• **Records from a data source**
== Segment start ==

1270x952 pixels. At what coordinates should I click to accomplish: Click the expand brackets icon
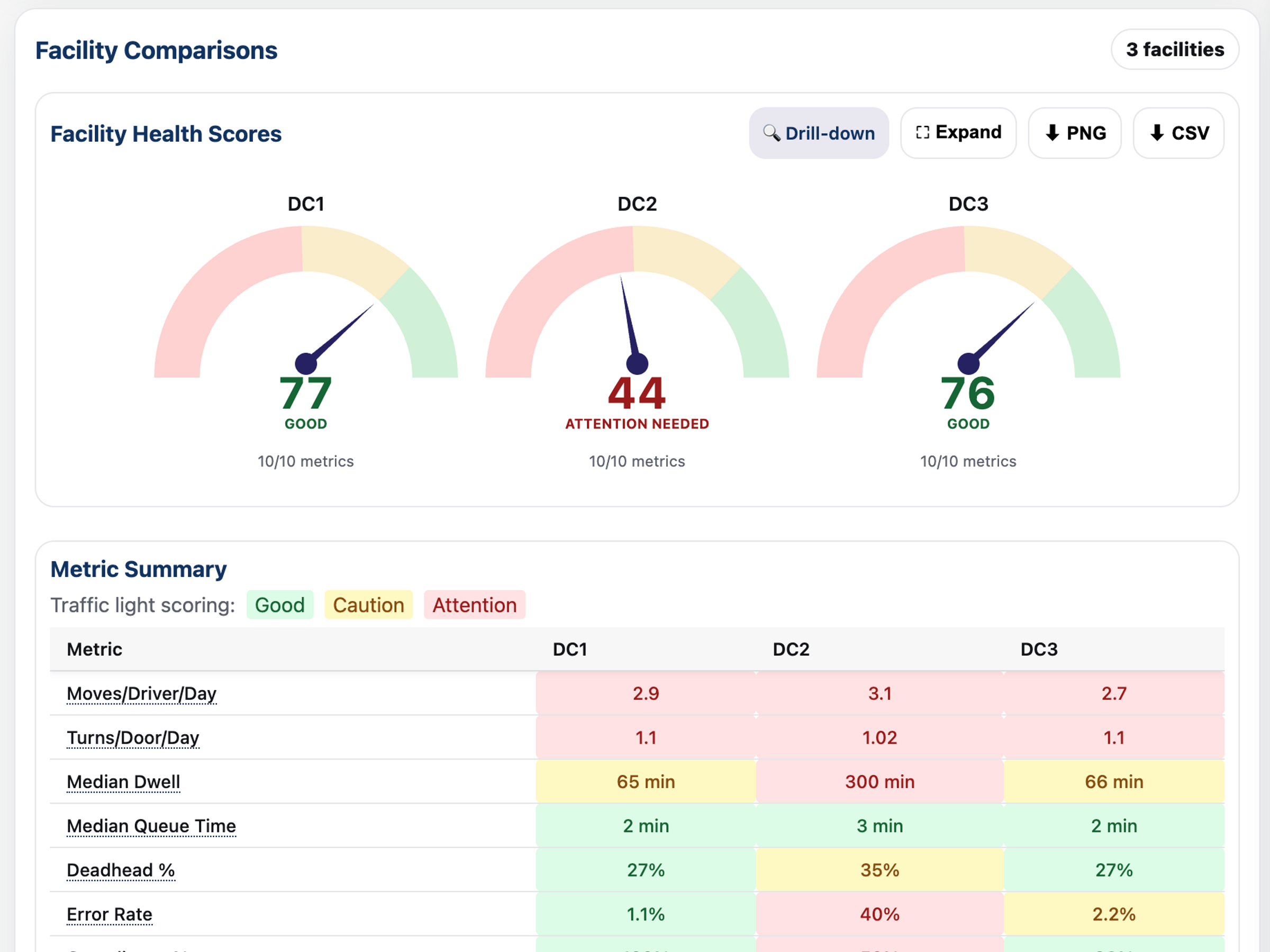pos(922,133)
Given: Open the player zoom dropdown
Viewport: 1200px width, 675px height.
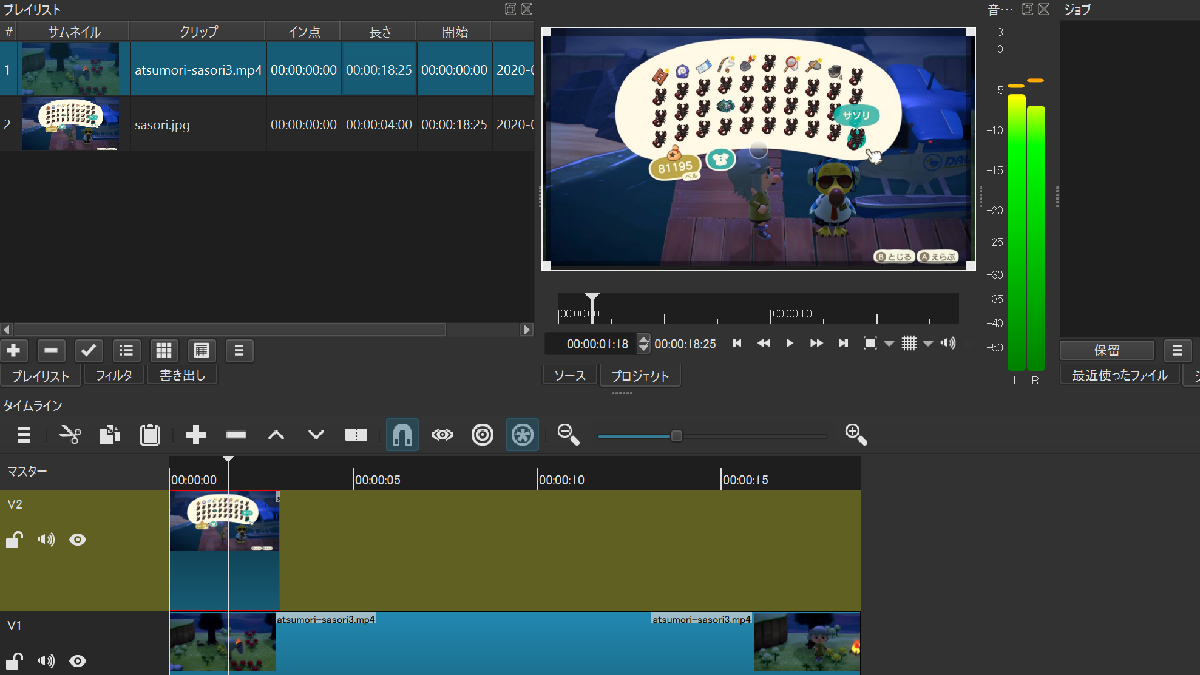Looking at the screenshot, I should pyautogui.click(x=888, y=344).
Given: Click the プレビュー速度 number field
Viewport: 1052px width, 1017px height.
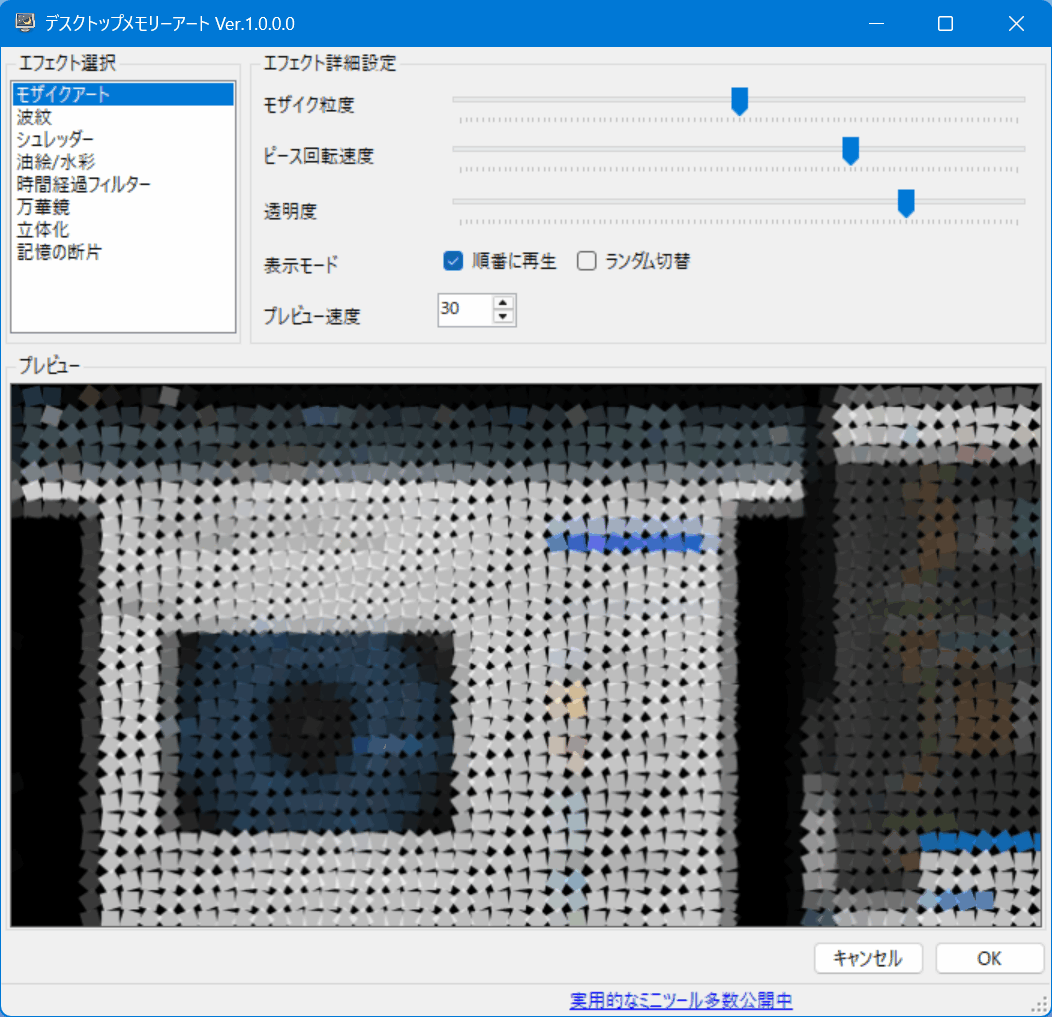Looking at the screenshot, I should tap(464, 310).
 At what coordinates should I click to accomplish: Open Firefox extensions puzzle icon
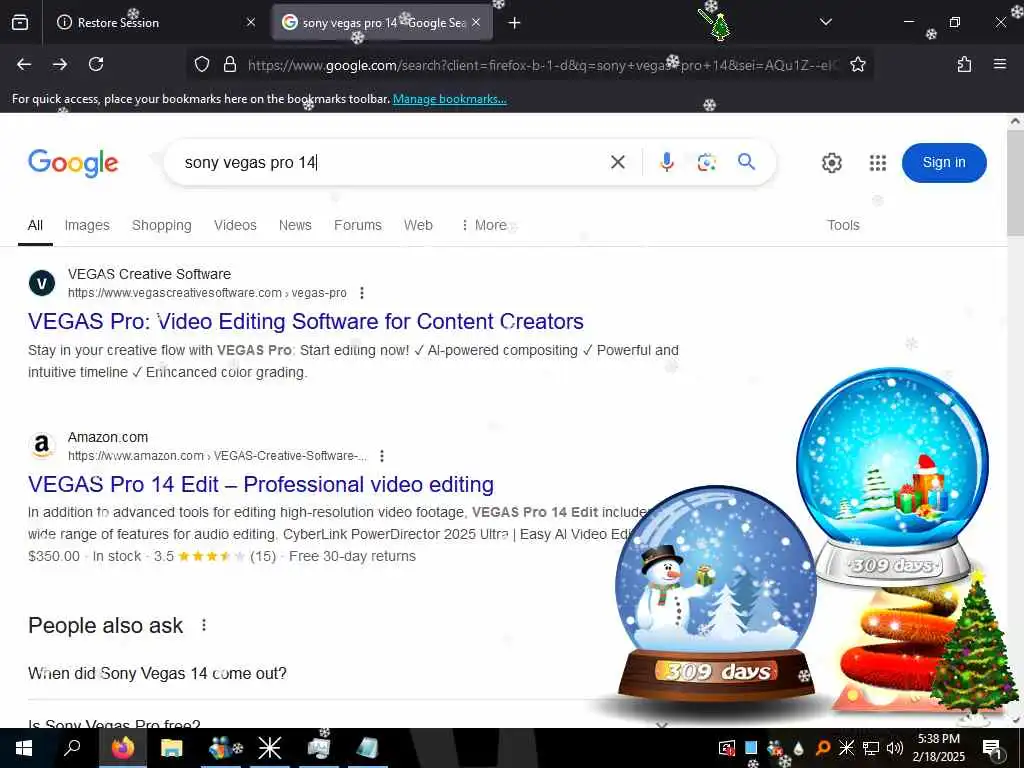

== Segment end ==

• **YOUR TASK**
Reproduce the whole of the data, word for word, and omit its pictures.

• **TASK SOLUTION**
1270x952 pixels. At what coordinates should I click to accomplish: Click the expand brackets icon
pos(922,133)
Given: Open the player zoom dropdown
Viewport: 1200px width, 675px height.
Looking at the screenshot, I should pyautogui.click(x=888, y=344).
Given: Click the プレビュー速度 number field
Viewport: 1052px width, 1017px height.
Looking at the screenshot, I should tap(464, 310).
 At what coordinates should I click to accomplish: Open Firefox extensions puzzle icon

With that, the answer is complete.